EXERCISE DESCRIPTION - Repeat the lines below word for word, from the start through the line with "pyautogui.click(x=792, y=180)".
[[ SUPPLIED ENTRIES, beginning ]]
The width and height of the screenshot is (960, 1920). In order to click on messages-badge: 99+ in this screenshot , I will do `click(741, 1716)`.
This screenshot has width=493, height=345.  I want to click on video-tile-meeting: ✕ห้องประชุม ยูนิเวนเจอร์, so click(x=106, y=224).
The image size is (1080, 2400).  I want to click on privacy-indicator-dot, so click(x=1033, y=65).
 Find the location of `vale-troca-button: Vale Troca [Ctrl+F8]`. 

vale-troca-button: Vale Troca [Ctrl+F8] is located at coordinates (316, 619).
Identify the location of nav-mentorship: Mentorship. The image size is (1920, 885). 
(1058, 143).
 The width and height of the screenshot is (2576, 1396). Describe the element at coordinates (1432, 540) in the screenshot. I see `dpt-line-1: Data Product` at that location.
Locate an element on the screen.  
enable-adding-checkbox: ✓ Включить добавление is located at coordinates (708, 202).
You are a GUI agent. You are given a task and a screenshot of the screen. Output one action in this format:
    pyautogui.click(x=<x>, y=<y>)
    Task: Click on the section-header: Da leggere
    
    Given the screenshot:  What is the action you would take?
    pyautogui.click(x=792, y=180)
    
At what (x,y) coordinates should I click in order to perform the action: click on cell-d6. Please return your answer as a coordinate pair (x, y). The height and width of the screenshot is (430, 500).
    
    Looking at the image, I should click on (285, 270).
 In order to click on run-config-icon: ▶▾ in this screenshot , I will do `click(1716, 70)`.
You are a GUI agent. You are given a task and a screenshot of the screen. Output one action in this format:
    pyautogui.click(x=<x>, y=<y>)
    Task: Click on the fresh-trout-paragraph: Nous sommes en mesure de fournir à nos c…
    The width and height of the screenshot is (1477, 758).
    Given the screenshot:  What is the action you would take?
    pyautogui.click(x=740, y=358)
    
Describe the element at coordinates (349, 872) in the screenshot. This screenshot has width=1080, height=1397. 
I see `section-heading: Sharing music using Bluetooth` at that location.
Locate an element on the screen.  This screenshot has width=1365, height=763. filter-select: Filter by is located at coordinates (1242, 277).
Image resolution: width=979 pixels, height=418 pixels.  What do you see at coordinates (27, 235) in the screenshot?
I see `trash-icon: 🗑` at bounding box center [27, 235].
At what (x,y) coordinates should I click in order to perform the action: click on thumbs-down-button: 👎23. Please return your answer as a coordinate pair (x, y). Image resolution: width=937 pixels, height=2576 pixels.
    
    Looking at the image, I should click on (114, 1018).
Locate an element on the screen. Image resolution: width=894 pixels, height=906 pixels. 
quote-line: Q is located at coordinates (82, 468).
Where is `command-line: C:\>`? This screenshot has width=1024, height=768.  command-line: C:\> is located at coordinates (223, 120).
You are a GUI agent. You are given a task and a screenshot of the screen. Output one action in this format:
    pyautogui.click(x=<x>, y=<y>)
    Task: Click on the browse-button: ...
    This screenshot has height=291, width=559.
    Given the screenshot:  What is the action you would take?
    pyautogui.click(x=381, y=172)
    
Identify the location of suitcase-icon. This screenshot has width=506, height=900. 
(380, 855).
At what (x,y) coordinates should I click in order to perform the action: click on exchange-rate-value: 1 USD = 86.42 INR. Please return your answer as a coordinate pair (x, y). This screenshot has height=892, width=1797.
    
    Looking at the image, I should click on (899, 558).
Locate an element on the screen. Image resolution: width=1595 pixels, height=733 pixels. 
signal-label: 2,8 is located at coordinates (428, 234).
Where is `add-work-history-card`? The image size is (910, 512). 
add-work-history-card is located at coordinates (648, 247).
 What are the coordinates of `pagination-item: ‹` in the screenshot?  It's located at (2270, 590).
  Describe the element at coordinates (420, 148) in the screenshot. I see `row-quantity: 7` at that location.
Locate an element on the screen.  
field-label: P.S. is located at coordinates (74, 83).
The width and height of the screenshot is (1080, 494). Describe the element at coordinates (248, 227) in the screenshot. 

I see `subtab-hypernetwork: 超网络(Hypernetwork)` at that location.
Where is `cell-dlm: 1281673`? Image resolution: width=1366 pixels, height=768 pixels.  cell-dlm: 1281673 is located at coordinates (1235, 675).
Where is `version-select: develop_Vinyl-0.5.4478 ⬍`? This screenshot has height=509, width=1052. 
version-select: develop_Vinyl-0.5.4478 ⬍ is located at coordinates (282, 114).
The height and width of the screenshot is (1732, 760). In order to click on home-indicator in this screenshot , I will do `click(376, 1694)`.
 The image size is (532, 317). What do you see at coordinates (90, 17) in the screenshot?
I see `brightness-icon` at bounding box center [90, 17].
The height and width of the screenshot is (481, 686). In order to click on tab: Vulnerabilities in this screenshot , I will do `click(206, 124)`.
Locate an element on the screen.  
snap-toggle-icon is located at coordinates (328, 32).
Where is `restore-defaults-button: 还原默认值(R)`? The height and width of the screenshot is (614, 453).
[[ SUPPLIED ENTRIES, end ]]
FINISHED EXERCISE -
The width and height of the screenshot is (960, 1920). In order to click on messages-badge: 99+ in this screenshot , I will do `click(741, 1716)`.
This screenshot has width=493, height=345.  I want to click on video-tile-meeting: ✕ห้องประชุม ยูนิเวนเจอร์, so click(x=106, y=224).
The image size is (1080, 2400).  I want to click on privacy-indicator-dot, so click(x=1033, y=65).
 Find the location of `vale-troca-button: Vale Troca [Ctrl+F8]`. 

vale-troca-button: Vale Troca [Ctrl+F8] is located at coordinates (316, 619).
Identify the location of nav-mentorship: Mentorship. The image size is (1920, 885). 
(1058, 143).
 The width and height of the screenshot is (2576, 1396). Describe the element at coordinates (1432, 540) in the screenshot. I see `dpt-line-1: Data Product` at that location.
Locate an element on the screen.  
enable-adding-checkbox: ✓ Включить добавление is located at coordinates (708, 202).
You are a GUI agent. You are given a task and a screenshot of the screen. Output one action in this format:
    pyautogui.click(x=<x>, y=<y>)
    Task: Click on the section-header: Da leggere
    
    Given the screenshot:  What is the action you would take?
    pyautogui.click(x=792, y=180)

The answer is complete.